**** Data records

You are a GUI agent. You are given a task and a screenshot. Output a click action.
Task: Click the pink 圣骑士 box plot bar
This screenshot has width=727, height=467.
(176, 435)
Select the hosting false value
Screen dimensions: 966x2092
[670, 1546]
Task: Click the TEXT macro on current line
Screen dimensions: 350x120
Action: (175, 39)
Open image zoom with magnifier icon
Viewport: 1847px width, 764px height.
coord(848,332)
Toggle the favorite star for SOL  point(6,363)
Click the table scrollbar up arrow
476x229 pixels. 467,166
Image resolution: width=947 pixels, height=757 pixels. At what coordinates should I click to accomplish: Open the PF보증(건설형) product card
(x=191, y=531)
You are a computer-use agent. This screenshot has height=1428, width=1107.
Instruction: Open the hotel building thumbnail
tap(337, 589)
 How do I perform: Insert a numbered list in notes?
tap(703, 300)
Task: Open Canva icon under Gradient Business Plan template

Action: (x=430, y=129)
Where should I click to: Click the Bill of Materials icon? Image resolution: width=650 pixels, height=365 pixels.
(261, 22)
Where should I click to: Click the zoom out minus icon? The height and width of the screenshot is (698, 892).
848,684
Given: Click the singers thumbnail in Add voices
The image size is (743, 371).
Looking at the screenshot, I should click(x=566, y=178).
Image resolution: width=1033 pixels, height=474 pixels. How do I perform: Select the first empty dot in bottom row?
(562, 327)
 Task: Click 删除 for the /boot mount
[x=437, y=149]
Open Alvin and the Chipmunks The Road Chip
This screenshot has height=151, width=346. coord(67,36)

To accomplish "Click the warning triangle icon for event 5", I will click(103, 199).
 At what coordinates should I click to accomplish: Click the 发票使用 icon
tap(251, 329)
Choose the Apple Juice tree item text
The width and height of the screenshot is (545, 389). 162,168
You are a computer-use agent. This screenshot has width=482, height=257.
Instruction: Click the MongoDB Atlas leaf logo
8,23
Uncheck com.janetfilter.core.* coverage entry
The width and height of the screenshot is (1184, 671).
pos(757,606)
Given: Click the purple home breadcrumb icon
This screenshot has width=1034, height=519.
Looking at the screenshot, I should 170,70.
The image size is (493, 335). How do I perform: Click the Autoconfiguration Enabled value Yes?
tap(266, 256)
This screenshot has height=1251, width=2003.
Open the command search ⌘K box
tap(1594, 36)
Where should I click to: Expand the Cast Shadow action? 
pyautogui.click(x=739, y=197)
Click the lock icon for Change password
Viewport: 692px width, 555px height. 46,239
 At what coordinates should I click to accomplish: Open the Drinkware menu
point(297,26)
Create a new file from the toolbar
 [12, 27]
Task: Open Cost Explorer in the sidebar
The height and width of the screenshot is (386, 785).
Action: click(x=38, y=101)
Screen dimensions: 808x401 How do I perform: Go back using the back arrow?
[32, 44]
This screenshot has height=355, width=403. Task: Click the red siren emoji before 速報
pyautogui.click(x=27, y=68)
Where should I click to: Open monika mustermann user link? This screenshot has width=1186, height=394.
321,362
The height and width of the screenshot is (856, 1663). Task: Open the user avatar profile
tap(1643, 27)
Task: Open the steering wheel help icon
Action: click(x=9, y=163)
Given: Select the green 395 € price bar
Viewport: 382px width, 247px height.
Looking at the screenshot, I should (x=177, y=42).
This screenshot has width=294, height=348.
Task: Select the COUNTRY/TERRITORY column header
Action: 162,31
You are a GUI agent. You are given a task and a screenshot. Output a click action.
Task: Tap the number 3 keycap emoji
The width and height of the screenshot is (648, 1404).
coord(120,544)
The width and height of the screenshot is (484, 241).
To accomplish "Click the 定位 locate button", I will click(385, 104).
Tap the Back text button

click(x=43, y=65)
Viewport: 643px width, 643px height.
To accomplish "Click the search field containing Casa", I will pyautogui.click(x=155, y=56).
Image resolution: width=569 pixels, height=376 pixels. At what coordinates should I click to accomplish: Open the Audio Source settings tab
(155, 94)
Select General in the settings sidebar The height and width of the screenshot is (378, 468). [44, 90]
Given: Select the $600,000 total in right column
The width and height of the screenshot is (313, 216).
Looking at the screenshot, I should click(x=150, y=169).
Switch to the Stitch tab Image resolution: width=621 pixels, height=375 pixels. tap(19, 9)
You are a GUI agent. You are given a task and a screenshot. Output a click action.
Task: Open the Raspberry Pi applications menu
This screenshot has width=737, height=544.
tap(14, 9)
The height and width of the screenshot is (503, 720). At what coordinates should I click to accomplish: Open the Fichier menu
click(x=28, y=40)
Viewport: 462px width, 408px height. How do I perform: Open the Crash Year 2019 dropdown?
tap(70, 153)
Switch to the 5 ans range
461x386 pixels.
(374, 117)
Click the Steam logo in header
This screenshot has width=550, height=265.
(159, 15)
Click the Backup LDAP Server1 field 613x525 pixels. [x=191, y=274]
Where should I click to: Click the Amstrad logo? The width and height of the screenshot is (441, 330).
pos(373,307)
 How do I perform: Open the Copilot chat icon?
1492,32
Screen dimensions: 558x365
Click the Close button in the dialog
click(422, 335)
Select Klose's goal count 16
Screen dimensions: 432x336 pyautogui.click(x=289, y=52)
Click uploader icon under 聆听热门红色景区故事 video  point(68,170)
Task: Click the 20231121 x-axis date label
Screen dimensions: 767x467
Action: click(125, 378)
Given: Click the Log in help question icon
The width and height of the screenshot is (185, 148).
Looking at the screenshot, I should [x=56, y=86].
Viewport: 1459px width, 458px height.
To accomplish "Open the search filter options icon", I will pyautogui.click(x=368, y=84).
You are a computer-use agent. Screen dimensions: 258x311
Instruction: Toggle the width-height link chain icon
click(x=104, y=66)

********

_What the task requires_
Report each line of the material in which the string "field" occurs.

_Output_
To accomplish "Click the search field containing Casa", I will pyautogui.click(x=155, y=56).
Click the Backup LDAP Server1 field 613x525 pixels. [x=191, y=274]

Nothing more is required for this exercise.